From the line containing "You are a GUI" to the line containing "Click blue verified badge next to emenike_9" in the entries below, reproduce every line exactly, ends included. Nothing else belongs in the copy, and no pictures.

* **SOURCE MATERIAL**:
--------------------------------

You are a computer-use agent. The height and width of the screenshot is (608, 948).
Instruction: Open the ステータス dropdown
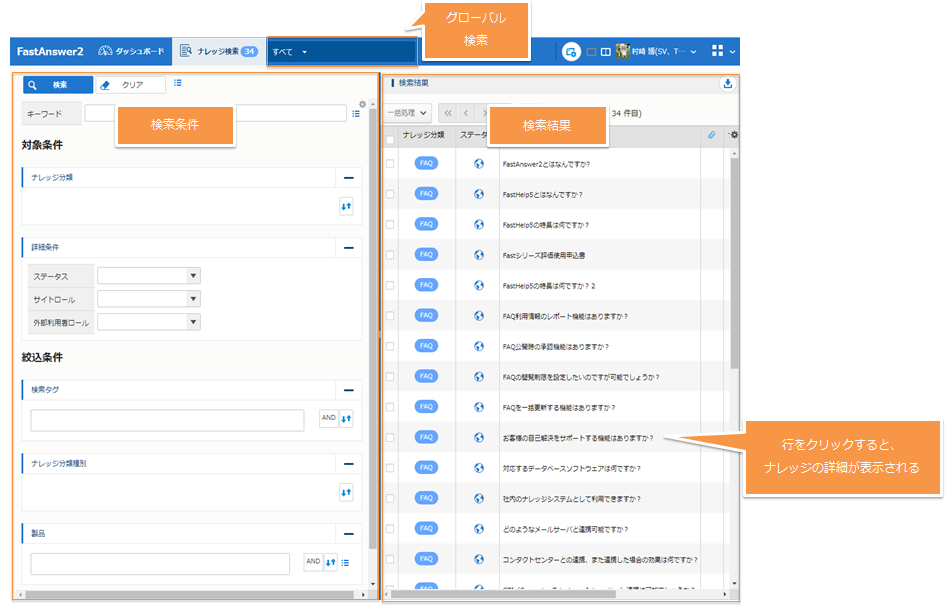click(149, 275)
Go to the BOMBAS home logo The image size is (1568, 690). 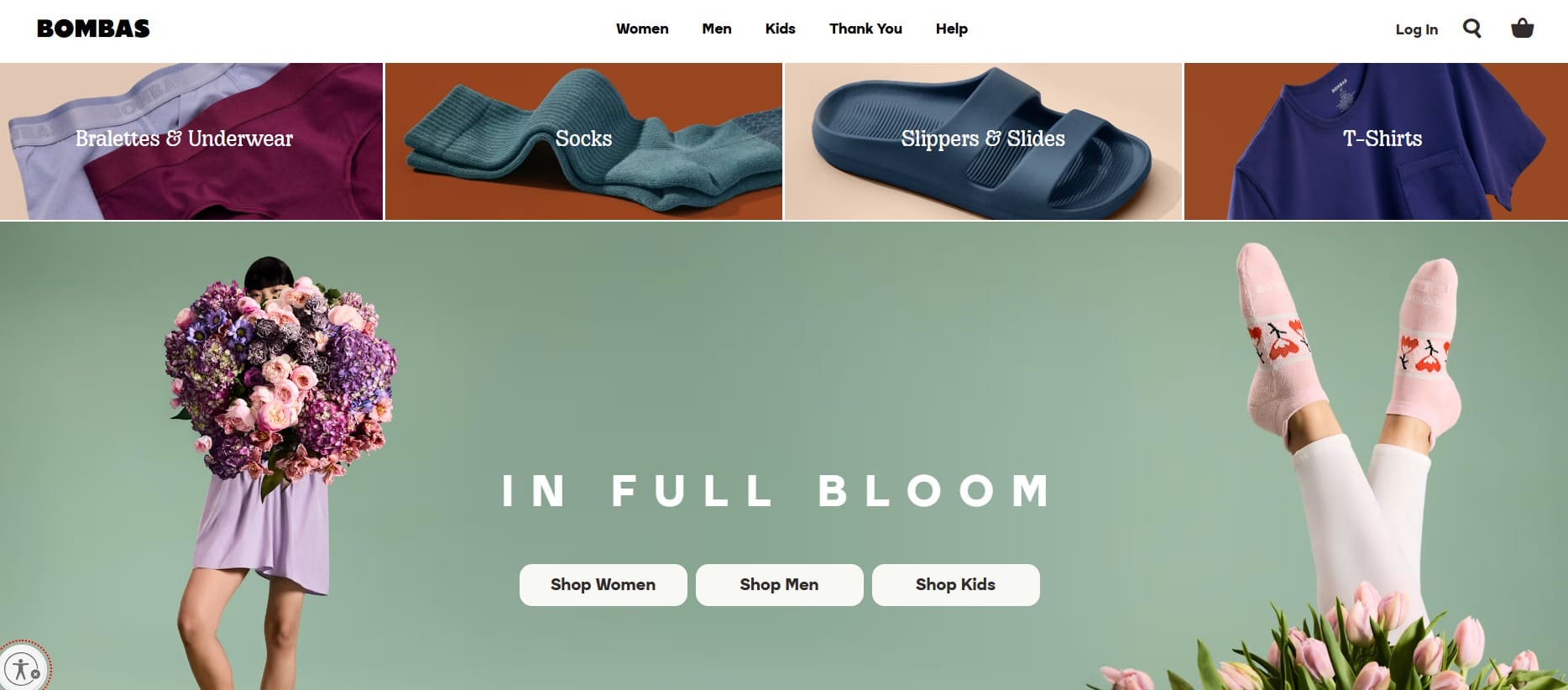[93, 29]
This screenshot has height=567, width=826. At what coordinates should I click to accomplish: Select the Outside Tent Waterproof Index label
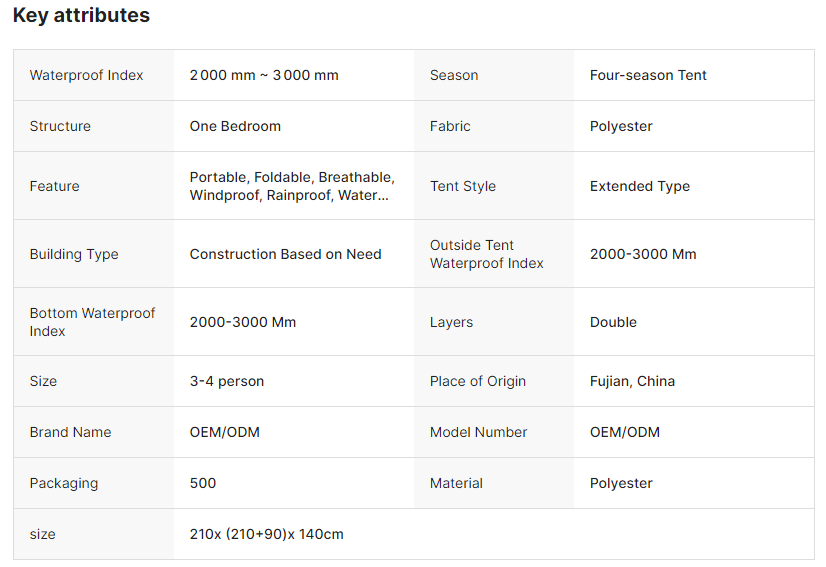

--------------------------------

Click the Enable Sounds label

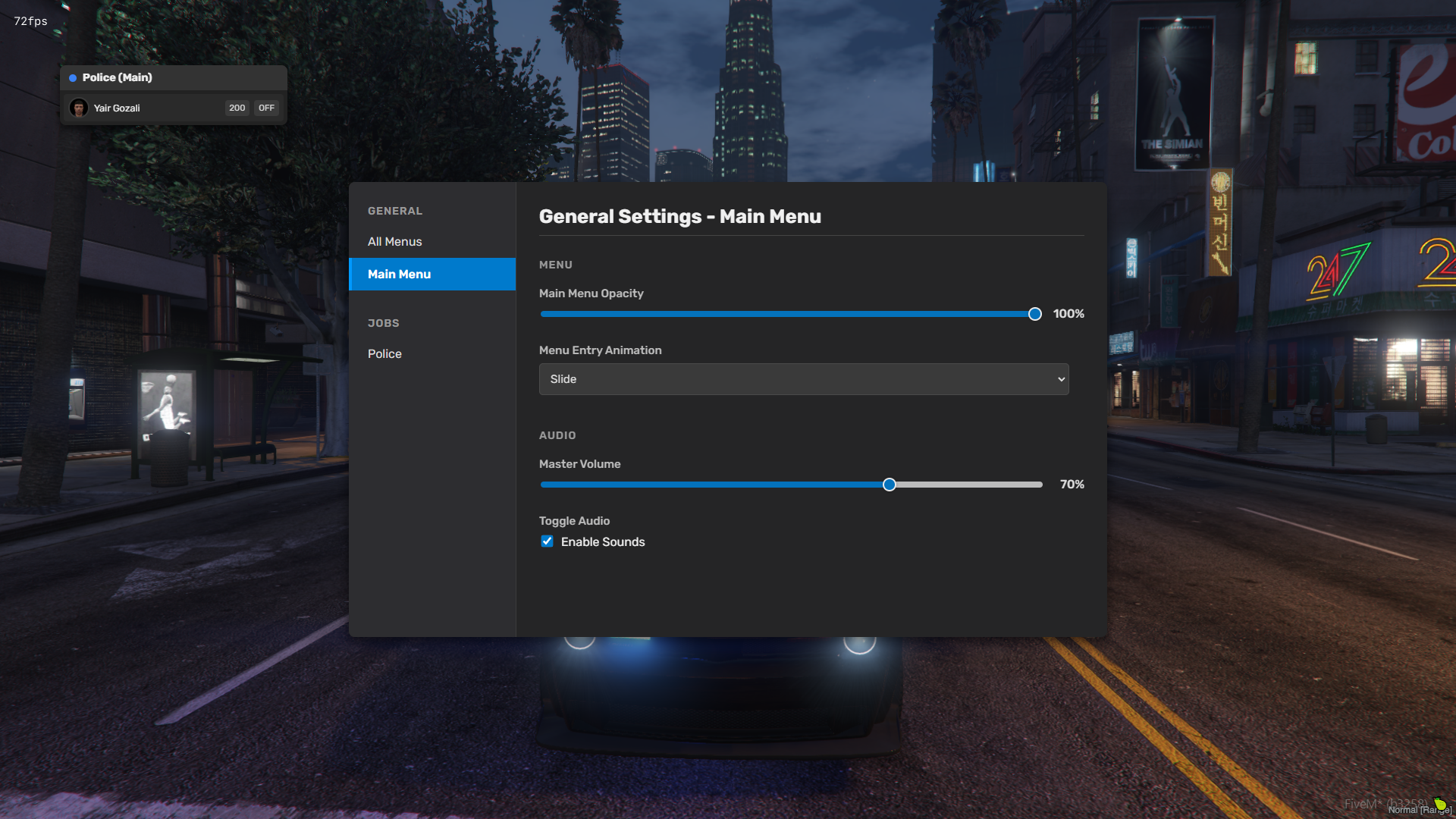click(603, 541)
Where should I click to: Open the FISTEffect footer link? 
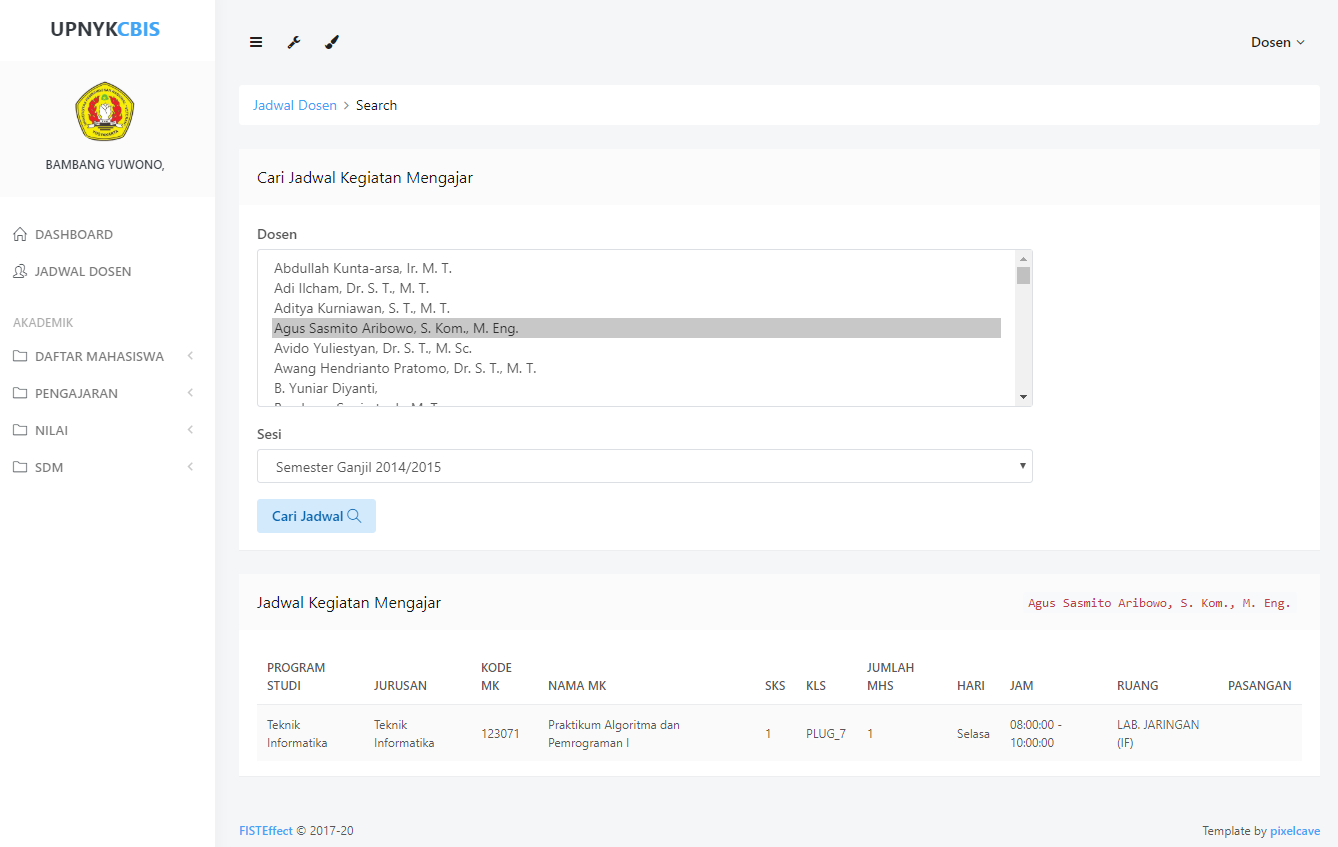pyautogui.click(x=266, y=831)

--------------------------------

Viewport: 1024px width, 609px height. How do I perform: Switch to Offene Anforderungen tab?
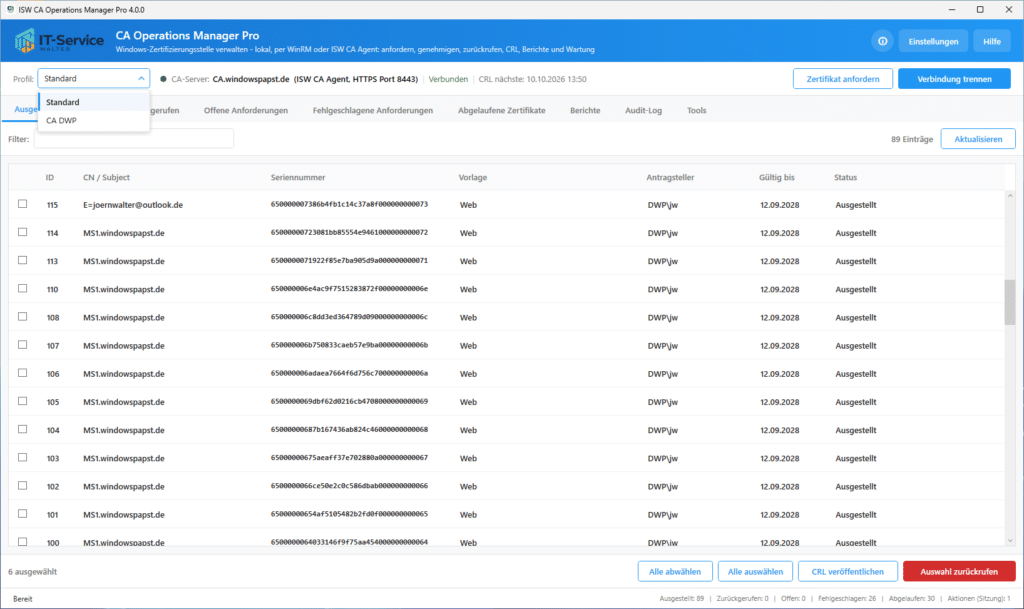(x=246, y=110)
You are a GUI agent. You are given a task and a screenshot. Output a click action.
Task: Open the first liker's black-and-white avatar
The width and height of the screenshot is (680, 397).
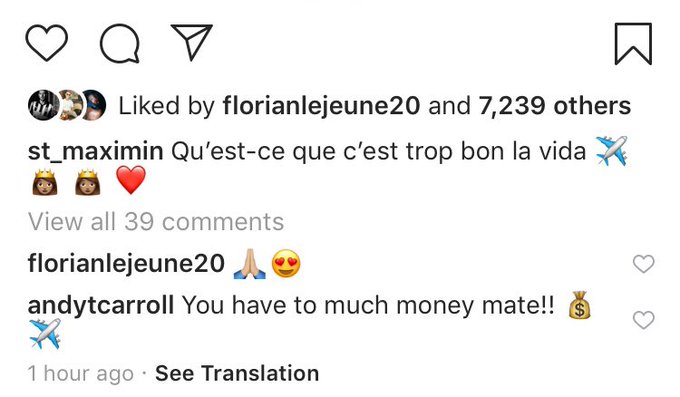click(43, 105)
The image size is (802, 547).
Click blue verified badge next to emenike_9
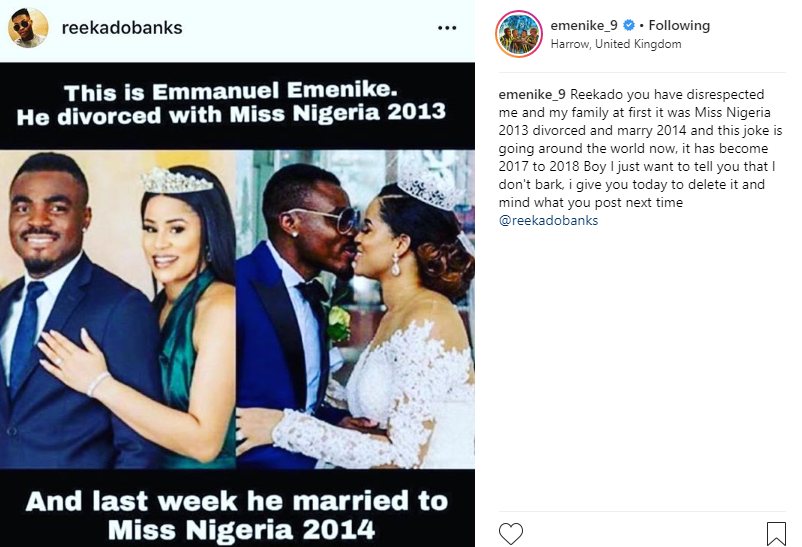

--------------------------------

* **WRITTEN ANSWER**:
You are a GUI agent. You are given a task and a screenshot. Output a click action.
Task: Open the first liker's black-and-white avatar
The width and height of the screenshot is (680, 397).
click(43, 105)
The image size is (802, 547).
Click blue verified badge next to emenike_9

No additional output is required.